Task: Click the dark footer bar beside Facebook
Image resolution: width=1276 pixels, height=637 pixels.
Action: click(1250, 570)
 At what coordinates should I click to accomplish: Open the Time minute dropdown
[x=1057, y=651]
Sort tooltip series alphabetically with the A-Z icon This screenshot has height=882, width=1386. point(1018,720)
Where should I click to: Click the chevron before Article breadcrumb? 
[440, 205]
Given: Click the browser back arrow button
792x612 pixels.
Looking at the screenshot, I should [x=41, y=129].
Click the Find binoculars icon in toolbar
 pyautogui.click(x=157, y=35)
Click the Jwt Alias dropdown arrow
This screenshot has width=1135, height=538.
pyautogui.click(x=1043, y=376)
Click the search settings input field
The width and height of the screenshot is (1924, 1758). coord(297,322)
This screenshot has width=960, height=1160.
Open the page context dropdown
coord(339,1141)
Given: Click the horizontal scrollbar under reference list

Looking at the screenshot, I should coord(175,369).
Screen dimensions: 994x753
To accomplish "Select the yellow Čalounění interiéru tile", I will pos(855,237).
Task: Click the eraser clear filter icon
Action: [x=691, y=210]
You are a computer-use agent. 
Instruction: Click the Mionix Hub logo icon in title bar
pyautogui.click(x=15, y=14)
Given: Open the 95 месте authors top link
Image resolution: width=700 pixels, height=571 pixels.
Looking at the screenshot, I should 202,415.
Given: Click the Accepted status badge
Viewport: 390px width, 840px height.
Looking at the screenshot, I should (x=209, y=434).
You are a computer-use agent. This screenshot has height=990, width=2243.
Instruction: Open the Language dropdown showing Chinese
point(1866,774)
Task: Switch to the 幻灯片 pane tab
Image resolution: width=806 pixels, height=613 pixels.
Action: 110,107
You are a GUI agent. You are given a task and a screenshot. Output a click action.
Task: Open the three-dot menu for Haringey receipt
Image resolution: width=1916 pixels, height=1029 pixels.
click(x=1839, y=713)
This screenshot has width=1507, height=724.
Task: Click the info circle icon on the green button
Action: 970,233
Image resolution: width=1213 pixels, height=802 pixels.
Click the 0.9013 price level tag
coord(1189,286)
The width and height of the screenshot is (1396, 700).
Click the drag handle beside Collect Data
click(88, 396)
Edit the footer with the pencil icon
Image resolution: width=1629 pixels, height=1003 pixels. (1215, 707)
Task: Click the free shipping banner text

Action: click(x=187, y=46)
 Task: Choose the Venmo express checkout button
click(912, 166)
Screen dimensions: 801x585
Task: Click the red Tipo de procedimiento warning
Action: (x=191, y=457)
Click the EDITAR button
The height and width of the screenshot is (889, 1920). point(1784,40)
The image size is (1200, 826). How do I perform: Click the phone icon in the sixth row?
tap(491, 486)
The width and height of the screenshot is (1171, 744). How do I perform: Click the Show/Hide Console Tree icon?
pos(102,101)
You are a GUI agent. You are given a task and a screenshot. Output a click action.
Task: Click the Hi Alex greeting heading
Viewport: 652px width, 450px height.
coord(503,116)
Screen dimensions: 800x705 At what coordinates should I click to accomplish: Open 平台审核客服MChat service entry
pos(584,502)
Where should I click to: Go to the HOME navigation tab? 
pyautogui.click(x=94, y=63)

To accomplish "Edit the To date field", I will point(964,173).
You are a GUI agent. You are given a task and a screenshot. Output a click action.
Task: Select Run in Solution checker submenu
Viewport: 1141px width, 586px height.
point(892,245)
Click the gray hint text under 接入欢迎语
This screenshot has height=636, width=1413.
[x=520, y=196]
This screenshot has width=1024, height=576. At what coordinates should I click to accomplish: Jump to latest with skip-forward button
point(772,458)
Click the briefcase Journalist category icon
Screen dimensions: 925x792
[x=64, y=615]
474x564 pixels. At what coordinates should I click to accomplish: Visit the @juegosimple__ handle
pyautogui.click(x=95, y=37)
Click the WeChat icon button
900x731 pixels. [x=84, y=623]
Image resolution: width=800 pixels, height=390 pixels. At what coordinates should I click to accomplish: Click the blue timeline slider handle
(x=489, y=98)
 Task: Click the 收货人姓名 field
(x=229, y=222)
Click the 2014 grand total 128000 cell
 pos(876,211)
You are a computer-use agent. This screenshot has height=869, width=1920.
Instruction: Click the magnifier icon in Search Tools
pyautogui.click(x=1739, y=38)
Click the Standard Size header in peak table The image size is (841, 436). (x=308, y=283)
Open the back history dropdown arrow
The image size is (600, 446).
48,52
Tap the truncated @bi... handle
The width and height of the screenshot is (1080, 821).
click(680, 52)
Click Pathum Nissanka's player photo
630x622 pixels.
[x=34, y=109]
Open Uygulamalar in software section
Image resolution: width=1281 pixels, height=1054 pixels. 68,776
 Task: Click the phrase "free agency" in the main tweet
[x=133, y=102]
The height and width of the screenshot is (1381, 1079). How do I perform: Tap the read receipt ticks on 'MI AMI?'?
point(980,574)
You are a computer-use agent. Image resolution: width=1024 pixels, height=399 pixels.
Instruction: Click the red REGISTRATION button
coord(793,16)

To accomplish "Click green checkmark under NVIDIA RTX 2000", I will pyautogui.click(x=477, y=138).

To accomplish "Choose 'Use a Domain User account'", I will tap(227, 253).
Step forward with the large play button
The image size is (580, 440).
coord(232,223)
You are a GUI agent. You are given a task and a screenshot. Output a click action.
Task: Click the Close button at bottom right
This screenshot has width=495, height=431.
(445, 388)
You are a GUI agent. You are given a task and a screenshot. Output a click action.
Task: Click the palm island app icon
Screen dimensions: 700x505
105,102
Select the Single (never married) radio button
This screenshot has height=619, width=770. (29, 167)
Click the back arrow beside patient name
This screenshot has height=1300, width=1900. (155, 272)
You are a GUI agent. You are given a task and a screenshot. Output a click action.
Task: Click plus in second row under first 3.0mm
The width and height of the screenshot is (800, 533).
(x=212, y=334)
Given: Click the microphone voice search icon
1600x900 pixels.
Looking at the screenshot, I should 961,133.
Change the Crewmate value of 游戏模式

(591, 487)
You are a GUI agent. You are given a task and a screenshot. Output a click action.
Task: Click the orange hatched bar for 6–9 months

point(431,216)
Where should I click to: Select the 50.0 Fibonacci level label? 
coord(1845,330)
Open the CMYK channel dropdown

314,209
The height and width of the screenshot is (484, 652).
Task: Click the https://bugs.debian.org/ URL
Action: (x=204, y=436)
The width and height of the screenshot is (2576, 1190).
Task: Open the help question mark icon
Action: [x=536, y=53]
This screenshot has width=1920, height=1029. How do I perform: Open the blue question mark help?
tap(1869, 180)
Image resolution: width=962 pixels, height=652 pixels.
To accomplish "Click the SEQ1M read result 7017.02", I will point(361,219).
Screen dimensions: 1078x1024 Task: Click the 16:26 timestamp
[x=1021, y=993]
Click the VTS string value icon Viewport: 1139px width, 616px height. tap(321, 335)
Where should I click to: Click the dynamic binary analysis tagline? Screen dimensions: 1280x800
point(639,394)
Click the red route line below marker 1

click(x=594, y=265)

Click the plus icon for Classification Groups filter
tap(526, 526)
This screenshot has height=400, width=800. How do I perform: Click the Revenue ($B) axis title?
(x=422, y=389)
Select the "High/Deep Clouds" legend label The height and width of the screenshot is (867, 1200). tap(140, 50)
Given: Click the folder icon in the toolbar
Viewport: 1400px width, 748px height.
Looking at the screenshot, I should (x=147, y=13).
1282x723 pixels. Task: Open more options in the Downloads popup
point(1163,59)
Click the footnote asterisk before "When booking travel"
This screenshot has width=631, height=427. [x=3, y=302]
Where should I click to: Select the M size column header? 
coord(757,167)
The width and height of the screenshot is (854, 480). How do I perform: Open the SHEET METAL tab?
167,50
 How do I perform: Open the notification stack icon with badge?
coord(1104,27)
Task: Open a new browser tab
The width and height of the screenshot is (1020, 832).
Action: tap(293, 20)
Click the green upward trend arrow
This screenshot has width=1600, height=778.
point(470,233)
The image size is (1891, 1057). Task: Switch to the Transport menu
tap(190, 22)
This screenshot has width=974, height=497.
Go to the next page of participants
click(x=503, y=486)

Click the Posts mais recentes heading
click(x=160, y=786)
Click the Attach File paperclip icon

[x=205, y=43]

────────────────────────────────────────

What the task asks: Among the entries above, copy exactly only the lines starting with the one containing "Click the plus" and going through the one containing "This screenshot has width=974, height=497.", both ends included.

Problem solution:
Click the plus icon for Classification Groups filter
tap(526, 526)
This screenshot has height=400, width=800. How do I perform: Click the Revenue ($B) axis title?
(x=422, y=389)
Select the "High/Deep Clouds" legend label The height and width of the screenshot is (867, 1200). tap(140, 50)
Given: Click the folder icon in the toolbar
Viewport: 1400px width, 748px height.
Looking at the screenshot, I should (x=147, y=13).
1282x723 pixels. Task: Open more options in the Downloads popup
point(1163,59)
Click the footnote asterisk before "When booking travel"
This screenshot has width=631, height=427. [x=3, y=302]
Where should I click to: Select the M size column header? 
coord(757,167)
The width and height of the screenshot is (854, 480). How do I perform: Open the SHEET METAL tab?
167,50
 How do I perform: Open the notification stack icon with badge?
coord(1104,27)
Task: Open a new browser tab
The width and height of the screenshot is (1020, 832).
Action: tap(293, 20)
Click the green upward trend arrow
This screenshot has width=1600, height=778.
point(470,233)
The image size is (1891, 1057). Task: Switch to the Transport menu
tap(190, 22)
This screenshot has width=974, height=497.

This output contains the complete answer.